**DATA FOR ANALYSIS**
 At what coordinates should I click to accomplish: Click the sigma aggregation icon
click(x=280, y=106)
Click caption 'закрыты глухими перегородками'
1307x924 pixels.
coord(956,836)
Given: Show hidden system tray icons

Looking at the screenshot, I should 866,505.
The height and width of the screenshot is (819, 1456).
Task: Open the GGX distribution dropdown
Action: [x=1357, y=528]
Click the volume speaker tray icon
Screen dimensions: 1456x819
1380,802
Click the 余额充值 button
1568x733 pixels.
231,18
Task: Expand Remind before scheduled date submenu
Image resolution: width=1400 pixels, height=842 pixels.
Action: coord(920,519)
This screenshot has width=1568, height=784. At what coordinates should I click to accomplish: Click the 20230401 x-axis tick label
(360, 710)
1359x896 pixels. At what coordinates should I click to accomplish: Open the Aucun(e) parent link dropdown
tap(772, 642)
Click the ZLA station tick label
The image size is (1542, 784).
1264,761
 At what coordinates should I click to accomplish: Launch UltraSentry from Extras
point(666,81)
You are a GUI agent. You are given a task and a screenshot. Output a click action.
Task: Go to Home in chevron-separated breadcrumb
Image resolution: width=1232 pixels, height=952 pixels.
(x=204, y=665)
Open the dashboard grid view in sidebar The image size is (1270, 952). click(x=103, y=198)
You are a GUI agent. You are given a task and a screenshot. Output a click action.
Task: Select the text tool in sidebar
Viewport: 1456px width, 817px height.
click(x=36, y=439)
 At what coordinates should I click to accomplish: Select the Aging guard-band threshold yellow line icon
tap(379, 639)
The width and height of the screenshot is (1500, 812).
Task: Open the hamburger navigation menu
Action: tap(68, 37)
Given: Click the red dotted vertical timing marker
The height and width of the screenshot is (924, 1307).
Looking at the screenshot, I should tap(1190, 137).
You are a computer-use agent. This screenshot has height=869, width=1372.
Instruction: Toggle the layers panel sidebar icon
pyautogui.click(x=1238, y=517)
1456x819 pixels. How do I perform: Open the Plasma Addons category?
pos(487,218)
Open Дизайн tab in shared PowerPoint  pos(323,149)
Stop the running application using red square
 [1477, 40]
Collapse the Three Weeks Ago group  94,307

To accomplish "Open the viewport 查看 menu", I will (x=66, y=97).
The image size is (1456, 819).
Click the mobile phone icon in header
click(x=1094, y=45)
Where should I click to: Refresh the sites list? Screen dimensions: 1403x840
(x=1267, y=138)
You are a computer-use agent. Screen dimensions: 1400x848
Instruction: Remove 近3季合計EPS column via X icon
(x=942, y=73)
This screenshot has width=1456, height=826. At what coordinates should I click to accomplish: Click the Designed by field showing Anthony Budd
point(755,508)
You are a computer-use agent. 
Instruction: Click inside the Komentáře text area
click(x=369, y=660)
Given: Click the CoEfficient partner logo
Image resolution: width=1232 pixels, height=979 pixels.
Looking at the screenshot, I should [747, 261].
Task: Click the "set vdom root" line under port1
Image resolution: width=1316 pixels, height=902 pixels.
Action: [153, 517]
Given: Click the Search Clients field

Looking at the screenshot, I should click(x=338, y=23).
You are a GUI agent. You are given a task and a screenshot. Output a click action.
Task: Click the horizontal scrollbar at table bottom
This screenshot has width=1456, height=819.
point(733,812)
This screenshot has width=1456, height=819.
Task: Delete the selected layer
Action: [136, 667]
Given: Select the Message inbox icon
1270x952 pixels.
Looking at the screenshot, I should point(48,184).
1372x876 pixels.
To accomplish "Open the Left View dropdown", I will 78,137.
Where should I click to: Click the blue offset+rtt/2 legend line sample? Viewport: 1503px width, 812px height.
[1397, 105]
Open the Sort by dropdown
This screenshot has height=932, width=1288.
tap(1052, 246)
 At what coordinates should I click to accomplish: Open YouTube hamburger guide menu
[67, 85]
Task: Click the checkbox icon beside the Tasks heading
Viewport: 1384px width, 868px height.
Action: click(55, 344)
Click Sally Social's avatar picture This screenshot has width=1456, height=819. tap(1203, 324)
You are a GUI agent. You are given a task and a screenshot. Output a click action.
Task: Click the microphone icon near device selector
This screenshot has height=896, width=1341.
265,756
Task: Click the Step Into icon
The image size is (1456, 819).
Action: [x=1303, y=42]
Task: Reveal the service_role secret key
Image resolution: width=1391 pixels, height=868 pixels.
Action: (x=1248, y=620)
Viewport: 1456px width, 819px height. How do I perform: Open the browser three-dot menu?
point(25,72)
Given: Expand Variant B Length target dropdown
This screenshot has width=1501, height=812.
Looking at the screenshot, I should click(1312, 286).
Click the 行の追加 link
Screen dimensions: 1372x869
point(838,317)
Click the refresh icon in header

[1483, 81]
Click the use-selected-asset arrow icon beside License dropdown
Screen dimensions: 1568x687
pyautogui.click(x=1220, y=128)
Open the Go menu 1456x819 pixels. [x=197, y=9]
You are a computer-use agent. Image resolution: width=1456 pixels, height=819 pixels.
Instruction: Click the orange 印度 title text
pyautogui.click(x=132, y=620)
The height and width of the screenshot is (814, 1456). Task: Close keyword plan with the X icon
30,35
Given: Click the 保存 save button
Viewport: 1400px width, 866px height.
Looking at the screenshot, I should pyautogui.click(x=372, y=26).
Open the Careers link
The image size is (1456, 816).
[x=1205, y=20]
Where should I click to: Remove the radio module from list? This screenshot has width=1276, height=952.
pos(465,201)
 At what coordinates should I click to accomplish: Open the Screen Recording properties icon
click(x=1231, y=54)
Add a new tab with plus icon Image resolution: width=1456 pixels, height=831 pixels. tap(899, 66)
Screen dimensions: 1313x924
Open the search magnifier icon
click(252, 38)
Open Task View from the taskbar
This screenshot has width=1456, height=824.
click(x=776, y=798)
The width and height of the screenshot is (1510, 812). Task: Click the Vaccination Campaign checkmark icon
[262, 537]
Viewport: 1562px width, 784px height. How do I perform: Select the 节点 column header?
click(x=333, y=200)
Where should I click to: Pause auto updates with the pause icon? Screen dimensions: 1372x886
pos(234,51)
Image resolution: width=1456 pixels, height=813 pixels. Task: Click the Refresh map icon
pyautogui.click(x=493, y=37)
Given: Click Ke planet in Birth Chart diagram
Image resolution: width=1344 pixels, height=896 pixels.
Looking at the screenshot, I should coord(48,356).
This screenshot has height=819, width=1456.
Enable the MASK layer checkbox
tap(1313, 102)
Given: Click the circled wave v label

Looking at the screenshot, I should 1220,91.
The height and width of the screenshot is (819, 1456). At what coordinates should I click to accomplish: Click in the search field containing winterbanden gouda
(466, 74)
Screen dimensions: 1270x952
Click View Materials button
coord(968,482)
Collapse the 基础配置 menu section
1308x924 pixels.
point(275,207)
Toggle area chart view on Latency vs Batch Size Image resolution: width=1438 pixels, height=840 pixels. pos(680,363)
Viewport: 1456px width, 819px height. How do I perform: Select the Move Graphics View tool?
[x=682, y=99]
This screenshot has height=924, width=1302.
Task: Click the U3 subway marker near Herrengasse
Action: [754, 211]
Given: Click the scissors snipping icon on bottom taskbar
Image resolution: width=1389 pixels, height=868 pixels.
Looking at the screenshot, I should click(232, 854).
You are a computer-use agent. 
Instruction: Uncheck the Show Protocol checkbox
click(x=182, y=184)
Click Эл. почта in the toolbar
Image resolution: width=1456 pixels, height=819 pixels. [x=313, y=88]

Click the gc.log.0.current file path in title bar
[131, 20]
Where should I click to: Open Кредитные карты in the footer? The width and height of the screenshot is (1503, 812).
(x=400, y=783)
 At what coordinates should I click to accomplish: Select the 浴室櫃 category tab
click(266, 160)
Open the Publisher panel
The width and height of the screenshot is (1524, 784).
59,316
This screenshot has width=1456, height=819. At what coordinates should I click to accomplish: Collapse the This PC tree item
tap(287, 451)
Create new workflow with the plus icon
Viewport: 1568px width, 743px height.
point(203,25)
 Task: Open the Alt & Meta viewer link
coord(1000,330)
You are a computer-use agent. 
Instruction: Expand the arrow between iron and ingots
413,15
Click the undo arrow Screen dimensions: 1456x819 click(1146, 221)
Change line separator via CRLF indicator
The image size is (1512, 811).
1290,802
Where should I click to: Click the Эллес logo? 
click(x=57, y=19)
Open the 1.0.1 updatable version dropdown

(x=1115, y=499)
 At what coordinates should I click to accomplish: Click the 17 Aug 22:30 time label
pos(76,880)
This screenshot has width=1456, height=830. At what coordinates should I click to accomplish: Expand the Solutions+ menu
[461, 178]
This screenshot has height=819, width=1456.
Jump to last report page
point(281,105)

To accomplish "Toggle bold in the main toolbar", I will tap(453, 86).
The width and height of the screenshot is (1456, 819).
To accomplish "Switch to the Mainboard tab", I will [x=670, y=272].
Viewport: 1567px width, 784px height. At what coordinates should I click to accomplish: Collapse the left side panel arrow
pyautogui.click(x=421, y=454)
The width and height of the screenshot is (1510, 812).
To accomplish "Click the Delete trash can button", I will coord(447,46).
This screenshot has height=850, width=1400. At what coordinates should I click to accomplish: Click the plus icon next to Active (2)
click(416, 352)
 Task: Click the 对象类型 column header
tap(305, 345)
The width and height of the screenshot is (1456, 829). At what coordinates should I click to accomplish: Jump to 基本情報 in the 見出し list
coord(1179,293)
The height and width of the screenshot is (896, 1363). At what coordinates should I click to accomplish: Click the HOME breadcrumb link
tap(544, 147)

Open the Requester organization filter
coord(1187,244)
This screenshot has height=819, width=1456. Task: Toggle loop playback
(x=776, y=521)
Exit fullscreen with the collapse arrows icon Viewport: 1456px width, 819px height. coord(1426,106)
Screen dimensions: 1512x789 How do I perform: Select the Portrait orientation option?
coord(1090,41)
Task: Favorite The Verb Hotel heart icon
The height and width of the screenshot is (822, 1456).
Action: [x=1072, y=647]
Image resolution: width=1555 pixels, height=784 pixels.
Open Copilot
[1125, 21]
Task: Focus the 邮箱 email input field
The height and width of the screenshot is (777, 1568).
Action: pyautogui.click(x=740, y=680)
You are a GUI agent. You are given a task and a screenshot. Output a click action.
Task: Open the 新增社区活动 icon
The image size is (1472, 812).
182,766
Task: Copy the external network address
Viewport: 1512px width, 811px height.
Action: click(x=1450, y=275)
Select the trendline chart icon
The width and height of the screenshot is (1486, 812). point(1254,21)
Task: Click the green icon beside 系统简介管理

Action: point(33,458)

**EXERCISE GOAL**
Write out every line of the preceding listing that contains "bottom".

**YOUR SOLUTION**
Task: Click the horizontal scrollbar at table bottom
Given: Click the scissors snipping icon on bottom taskbar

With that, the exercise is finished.